Published On : Mon, Feb 6th, 2017

For Photo Op, Mumbai Man Kissed Rescued Cobra. He Died

Navi Mumbai: Snake rescuer Somnath Mhatre’s name will go down in history books. Not for rescuing a prized cobra, but for dying of a bite from the reptile while kissing its head for a photo-op. Mhatre is the 31st snake rescuer to die in the last 12 years from the snakebite he suffered while performing the oft-repeated pecking stunt.

Activists are now calling on the Forest Department (FD) to issue guidelines to prevent such incidents and take action against those involved in performing and posting pictures of such stunts.

Snake turns, bites

Somnath, a resident of CBD Belapur in Navi Mumbai, died of the bite on February 2. A snake rescuer from the area said, “As per the information told to us by his friend, Somnath had gone to rescue a snake from a car at CBD Belapur, but after rescuing the cobra he took it to another location where he was trying to attempt the act of kissing the cobra on its head, when suddenly, the snake turned and bit Somnath on his chest.”

Before Somnath, another rescuer from Satara died after suffering a snake bite while he was trying to kiss a cobra. According to another snake rescuer, Somnath was hospitalised for five days at a hospital in Navi Mumbai. He’d rescued more than 100 venomous snakes in the past.

Slither to some action

Herpetologist and wildlife photographer Kedar Bhide has compiled the data on such deaths along with other experts. They are part of the voices of several conservationists who feel that FD should take some serious steps in order to avoid further incidents.

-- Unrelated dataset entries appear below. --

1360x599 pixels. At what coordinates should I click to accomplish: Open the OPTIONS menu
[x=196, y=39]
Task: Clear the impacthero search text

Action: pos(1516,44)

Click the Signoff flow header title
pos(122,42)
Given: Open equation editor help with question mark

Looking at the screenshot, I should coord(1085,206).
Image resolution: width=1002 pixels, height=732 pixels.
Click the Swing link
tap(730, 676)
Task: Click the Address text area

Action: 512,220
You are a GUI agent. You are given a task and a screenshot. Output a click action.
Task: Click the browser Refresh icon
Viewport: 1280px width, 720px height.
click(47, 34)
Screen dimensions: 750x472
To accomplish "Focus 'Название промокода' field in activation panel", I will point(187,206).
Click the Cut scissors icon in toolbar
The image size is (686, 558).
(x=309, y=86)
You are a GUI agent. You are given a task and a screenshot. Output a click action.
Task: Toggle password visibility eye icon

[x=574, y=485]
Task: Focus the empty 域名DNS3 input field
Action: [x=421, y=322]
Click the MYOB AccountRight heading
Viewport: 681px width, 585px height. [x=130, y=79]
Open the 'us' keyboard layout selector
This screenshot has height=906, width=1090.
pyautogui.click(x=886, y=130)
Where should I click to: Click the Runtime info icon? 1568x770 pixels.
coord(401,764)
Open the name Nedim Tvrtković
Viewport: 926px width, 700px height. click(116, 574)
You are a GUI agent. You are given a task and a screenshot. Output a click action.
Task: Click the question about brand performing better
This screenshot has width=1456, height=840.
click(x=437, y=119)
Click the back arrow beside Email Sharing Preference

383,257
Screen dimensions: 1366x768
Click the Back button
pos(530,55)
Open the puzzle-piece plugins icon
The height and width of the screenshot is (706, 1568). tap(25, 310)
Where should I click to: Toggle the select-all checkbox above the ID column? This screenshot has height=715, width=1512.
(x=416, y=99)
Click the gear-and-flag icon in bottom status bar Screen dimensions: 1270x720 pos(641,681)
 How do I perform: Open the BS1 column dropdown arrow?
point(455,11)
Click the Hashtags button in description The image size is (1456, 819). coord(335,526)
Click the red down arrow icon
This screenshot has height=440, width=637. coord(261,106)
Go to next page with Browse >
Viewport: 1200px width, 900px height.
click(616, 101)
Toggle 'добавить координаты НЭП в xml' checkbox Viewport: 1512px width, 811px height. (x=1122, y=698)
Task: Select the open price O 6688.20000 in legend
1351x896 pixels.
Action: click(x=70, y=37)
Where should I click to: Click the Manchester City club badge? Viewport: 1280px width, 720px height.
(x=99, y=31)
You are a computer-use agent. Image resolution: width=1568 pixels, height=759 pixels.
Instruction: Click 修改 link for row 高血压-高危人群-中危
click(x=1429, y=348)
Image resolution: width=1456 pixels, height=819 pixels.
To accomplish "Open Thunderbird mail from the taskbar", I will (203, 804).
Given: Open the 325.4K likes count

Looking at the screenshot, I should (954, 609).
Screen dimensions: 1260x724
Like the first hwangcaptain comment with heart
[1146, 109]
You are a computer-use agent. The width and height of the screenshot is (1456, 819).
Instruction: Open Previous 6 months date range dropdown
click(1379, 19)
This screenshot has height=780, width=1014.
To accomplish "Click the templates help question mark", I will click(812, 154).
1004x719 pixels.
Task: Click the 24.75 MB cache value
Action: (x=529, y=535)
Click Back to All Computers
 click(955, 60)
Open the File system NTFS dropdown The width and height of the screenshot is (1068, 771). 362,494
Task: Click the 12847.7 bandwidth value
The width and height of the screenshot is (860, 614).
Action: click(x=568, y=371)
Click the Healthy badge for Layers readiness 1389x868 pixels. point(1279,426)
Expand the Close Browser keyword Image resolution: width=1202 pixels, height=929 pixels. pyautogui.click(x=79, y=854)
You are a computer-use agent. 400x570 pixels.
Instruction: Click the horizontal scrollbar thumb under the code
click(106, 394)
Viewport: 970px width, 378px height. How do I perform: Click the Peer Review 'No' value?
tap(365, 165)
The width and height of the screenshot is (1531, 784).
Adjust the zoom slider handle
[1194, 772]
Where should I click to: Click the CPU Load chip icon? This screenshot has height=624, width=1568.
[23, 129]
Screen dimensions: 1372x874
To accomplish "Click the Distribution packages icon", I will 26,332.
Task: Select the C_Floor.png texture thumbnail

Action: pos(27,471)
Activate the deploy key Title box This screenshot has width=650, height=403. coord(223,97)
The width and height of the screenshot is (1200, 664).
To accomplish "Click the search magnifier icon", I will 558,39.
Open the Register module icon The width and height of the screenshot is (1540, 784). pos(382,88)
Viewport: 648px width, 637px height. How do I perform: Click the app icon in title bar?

A meeting to this effect was last held on December 17, 2014 at Nagpur in the Principal Chief Conservator of Forest’s office, in which some mitigation measures to train snake rescuers and take action against illegal snake activities in the state were discussed.

Bhide and others working in the field of snake conservation feel that the need of the hour is to take collective actions to stop such deaths and illegal activities like snake shows. The researchers also feel that such incidences are harming snake conservation work as well as undermining the Wildlife Protection Act, by illegal handling and hoarding of snakes.

Focus on research
Bhide told mid-day, “In today’s world, our snake conservation efforts should move away from snake handling, snake shows and towards rescuing them to create a society of co-existence, reduction of snakebites and fatalities and more focus on researching about the species.”

Ganesh Mehendale, from Nisarga Giribhraman, a Roha-based NGO working in the field of snake conservation and rescue said, “It’s high time now that the forest department started taking serious action against those involved in performing these stunts using venomous and non-venomous snakes, because doing such things is against the law. There have been many instances where snake rescuers have lost their lives while rescuing the snakes and there needs to be a protocol to deal with the same.”